Nigeria’s Centre for Disease Control (NCDC) has issued a new guideline with landmark changes concerning how to take care of confirmed COVID-19 cases at home.
Judicial Sketch obtained a copy of the new guideline which experts said was aimed at de-congesting health facilities and reducing costs and logistics due to the rising number of cases.
The guideline, which it said was ‘interim’, targets patients, patients’ household, health care workers and case managers, and recommended that where hospitalisation is not feasible, home care could be considered for patients with mild symptoms or for patients without concern for rapid deterioration.
The guideline also allows home care in situations where “in-patient care is unavailable or unsafe (e.g. capacity is limited, and resources are unable to meet the demand for health care services)”.
According to the centre, “Following the outbreak of COVID-19 outbreak in Nigeria on 27th February 2020, the country has been managing confirmed cases in government designated isolation/treatment centres in order to ensure recovery of cases as well as prevent community transmission. There is now evidence of community transmission in the country, as over 50% patient of cases have no clear epidemiological link with a confirmed case.
“Most cases of COVID-19 in Nigeria from current data are mild (95%), with several having no symptoms (asymptomatic). These cases require only isolation and supportive management to recover. As at 4th of May 2020, 417 cases have recovered with a median duration of 11 days’ hospitalisation (range of hospitalisation is 4 -37 days).
“Almost all the deaths recorded had co-morbidities such as hypertension, diabetes, dyslipidemia, amongst others.
“As part of measures to control the outbreak, pharmacologic and non-pharmacologic measures have been implemented which include personal hygiene (hand washing, cough etiquette), social distancing and restriction of movement in some states.
“However, cases are still increasing with a need for more bed space for admission. In order to reduce pressure on the health system, cases which are asymptomatic or have mild symptoms may remain in isolation at home (See Guidance on Self- Isolation) with access to clinicians to monitor their health condition and have access to quick evacuation to a treatment centre should they need urgent medical intervention”, NCDC said, adding that “This assessment will be based on the infrastructure of the state and health seeking behaviour of its citizens.”
Part of NCDC’s recommendations was that “contacts should be advised to monitor their health for 14 days from the last possible day of contact, while health care personnel should review the health of contacts by phone, and in person if feasible, and provide instructions to contacts on what to do if they become ill.
“If home care is provided, ensure follow-up and care by a family member; If and where feasible, a communication link between the patient and health care provider and/or public health personnel should be established.

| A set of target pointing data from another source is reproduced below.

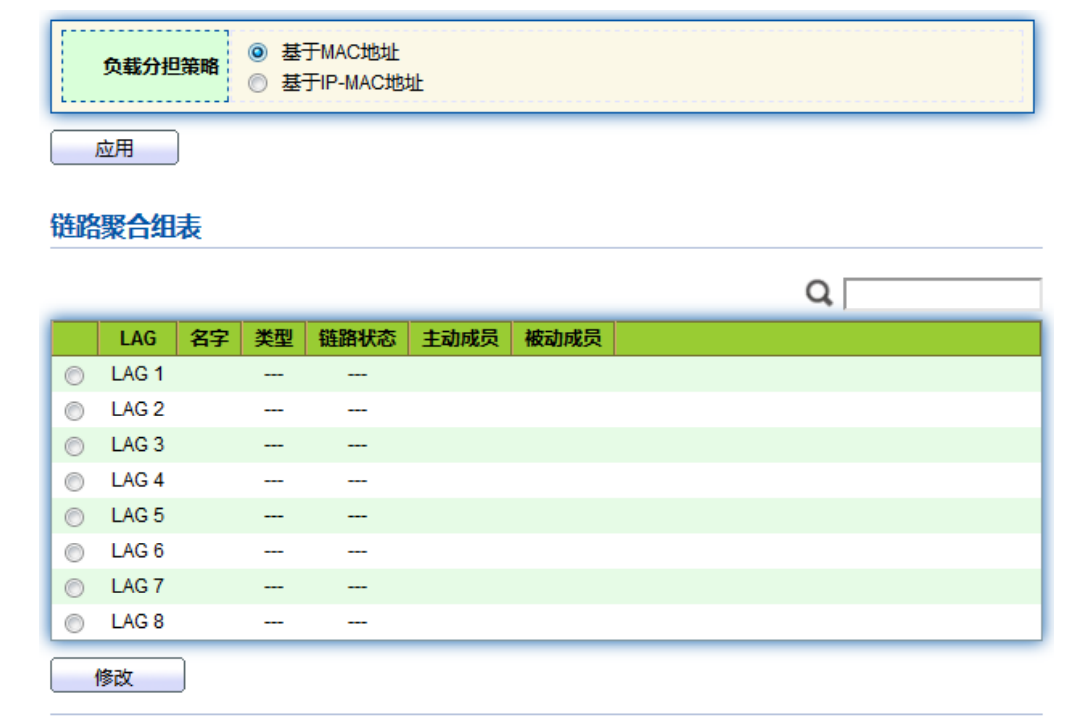Viewport: 1082px width, 728px height.
Task: Sort by the LAG column header
Action: tap(137, 339)
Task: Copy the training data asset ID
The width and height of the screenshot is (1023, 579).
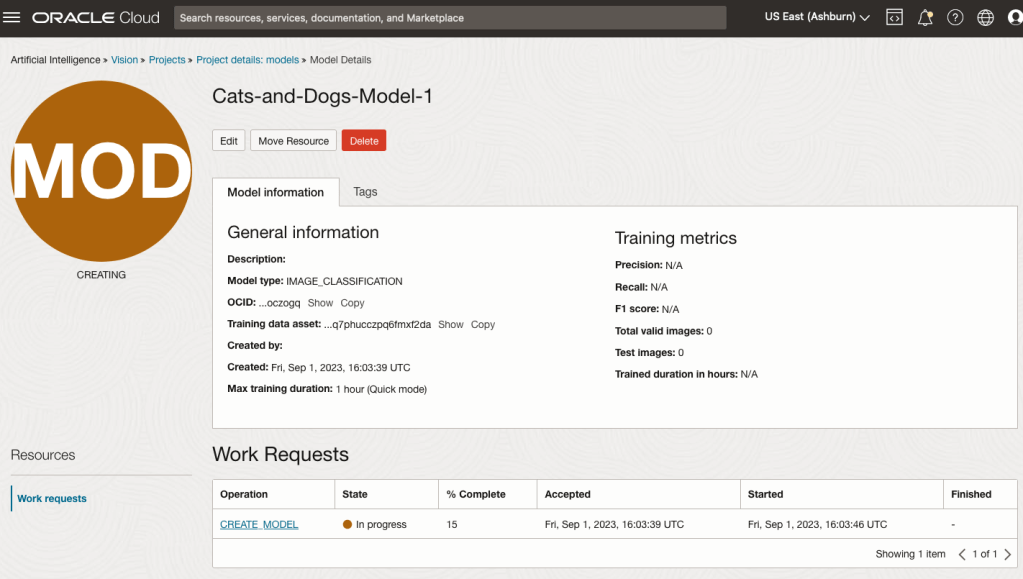Action: (x=483, y=325)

“Clinical judgment should be used and informed by an assessment of the patient’s home and environment by a trained health care worker, if and where feasible.”
There is also the recommendation to “educate patients and household members about personal hygiene, infection prevention and control (IPC) measures, and how to care for the patient.”

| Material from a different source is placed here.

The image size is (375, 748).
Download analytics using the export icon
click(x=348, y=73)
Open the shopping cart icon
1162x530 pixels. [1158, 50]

The guideline emphasised the need to remain isolated and limit contact with all other people, including household members, “until all symptoms have resolved and until he/she has a repeat negative test and/or a healthcare worker has cleared the patient.”
It also emphasised the requirement to stay in a well-ventilated single room, limit movement in the house or minimise shared space, ensure shared spaces are well ventilated, follow cleaning and disinfecting guidance at home, limit the number of caregivers, and seek care urgently if there is a change in condition.
NCDC said the guiding principle is that clinicians should “recommend the use of designated treatment areas, according to severity and acute care needs, to care for confirmed COVID -19 patients; home care should be recommended in patients after an appropriate risk assessment has been done and following appropriate counseling and patient information.